Task brief: Update the listing from the line with "Юридическим лицам (81, 1187)" up to and including the line with "Каталог сейфов (457, 1069)" by changing "Вакансии" to "Карьера", keeping everything else the same. Return only those lines.

Listing for finding displayed items
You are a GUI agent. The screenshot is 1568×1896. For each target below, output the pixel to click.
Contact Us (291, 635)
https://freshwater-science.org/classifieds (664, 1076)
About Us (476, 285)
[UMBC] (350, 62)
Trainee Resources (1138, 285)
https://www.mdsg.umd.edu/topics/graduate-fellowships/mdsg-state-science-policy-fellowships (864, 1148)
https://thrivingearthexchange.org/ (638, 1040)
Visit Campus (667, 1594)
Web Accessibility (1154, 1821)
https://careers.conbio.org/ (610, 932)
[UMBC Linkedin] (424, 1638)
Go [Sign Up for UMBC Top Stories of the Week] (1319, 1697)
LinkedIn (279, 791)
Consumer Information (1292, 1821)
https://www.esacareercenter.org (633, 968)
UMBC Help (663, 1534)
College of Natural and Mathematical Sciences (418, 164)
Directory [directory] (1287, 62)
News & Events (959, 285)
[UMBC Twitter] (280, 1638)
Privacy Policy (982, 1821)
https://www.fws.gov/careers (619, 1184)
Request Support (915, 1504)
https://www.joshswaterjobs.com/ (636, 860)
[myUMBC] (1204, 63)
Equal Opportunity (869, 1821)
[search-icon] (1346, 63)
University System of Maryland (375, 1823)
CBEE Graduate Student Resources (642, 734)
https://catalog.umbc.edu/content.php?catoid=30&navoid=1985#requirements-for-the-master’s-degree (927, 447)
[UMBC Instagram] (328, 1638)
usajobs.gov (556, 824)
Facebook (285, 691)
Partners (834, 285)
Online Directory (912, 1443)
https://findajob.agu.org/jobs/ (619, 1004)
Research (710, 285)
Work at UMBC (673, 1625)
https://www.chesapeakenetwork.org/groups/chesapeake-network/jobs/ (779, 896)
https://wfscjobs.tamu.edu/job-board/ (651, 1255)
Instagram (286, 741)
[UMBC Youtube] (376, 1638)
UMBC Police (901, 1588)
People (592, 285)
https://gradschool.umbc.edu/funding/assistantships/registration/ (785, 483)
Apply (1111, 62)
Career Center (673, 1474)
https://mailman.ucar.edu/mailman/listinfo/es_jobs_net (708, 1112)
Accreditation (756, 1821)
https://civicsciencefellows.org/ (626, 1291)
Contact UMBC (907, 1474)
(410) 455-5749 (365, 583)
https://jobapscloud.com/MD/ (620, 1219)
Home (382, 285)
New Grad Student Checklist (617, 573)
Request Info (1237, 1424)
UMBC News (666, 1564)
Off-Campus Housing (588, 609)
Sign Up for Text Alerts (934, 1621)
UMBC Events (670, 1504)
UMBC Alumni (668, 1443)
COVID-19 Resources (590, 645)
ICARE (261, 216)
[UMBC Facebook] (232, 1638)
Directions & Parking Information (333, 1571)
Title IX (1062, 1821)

--

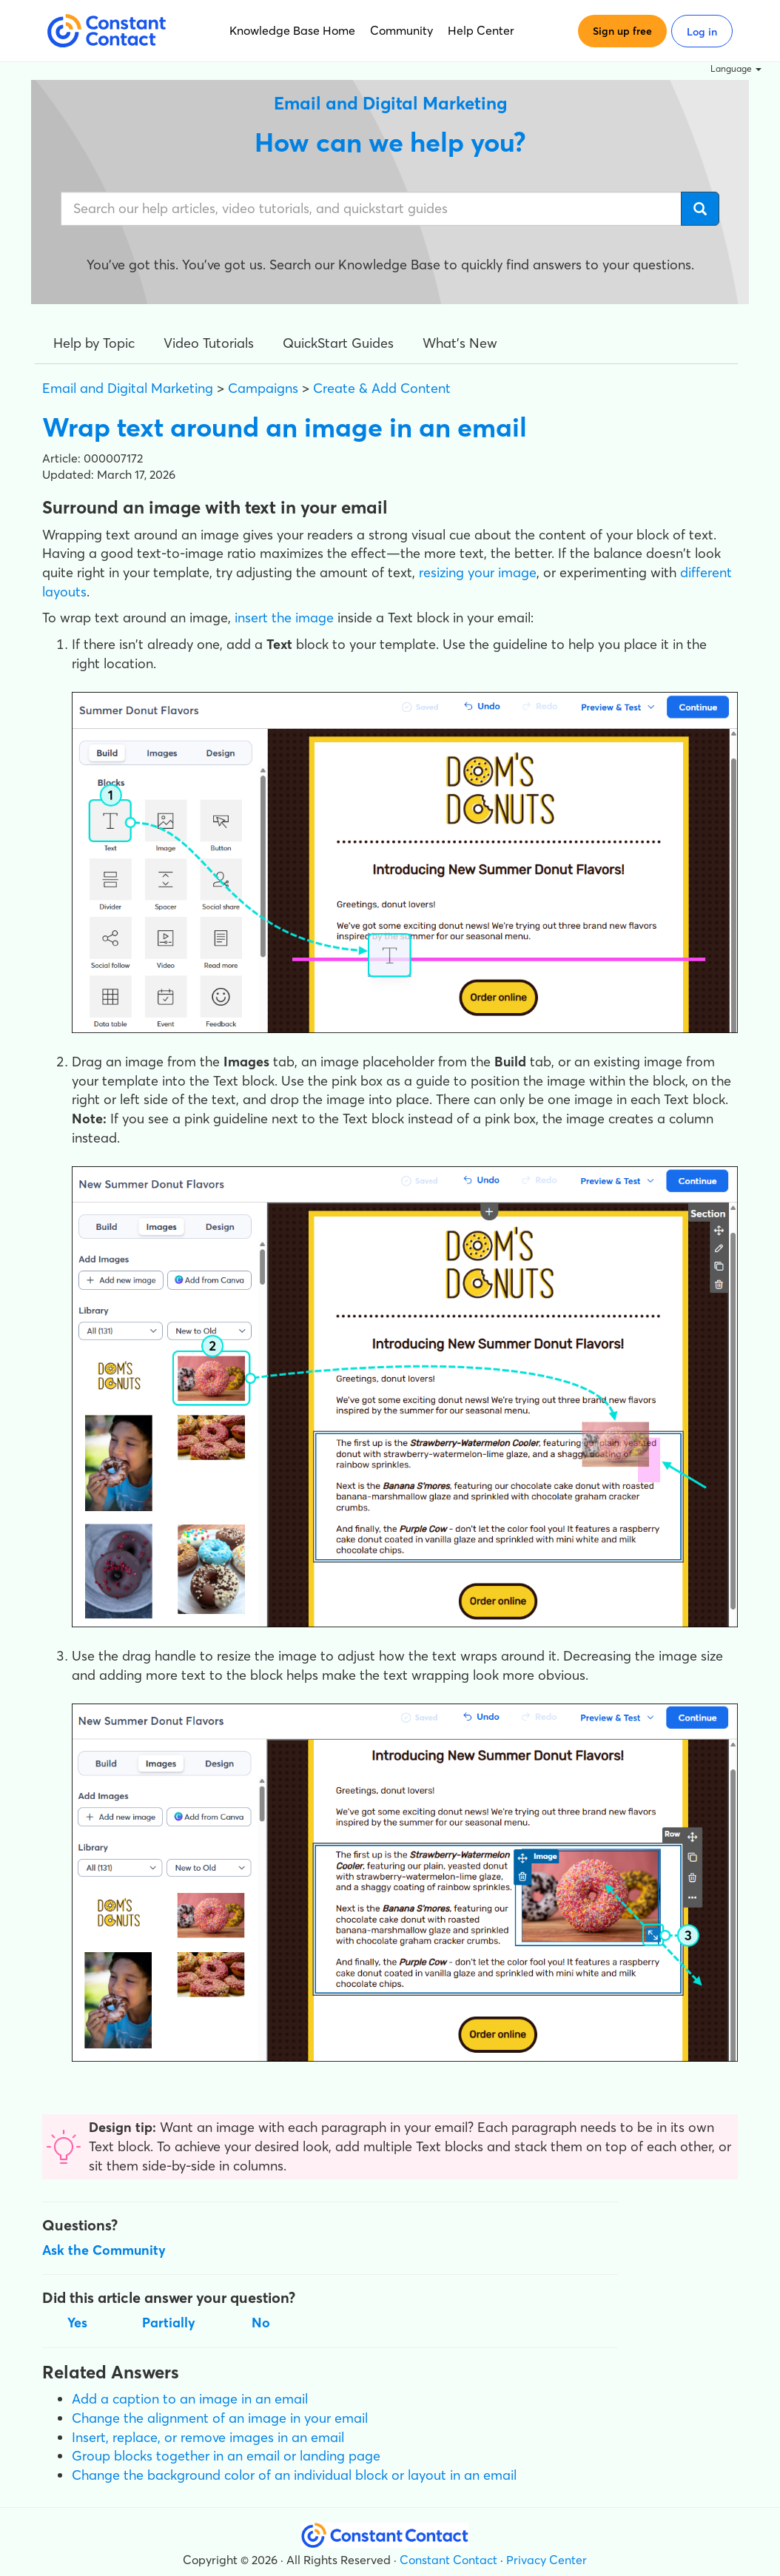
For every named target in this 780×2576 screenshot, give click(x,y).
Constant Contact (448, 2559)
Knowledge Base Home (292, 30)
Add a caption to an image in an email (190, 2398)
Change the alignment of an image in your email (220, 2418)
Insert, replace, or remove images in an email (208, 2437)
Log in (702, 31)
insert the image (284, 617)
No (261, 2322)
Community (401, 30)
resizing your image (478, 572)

==

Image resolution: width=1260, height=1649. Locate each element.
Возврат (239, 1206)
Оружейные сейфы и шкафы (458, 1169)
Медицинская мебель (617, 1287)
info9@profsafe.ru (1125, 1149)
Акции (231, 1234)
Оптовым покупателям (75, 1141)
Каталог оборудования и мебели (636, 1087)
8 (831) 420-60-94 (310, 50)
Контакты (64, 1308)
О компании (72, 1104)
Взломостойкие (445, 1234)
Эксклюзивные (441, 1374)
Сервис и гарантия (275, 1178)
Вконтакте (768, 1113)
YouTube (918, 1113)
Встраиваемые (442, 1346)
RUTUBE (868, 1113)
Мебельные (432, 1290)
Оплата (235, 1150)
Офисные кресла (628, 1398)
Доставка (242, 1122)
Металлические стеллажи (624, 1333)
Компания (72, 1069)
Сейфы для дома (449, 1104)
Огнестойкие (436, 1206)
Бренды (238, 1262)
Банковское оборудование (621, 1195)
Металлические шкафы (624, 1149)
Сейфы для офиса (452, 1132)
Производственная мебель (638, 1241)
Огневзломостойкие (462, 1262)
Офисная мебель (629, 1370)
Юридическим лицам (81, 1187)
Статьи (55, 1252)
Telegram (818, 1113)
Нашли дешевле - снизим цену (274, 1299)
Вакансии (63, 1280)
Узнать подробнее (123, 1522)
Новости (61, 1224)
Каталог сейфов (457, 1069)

Written answer:
Юридическим лицам (81, 1187)
Статьи (55, 1252)
Telegram (818, 1113)
Нашли дешевле - снизим цену (274, 1299)
Карьера (63, 1280)
Узнать подробнее (123, 1522)
Новости (61, 1224)
Каталог сейфов (457, 1069)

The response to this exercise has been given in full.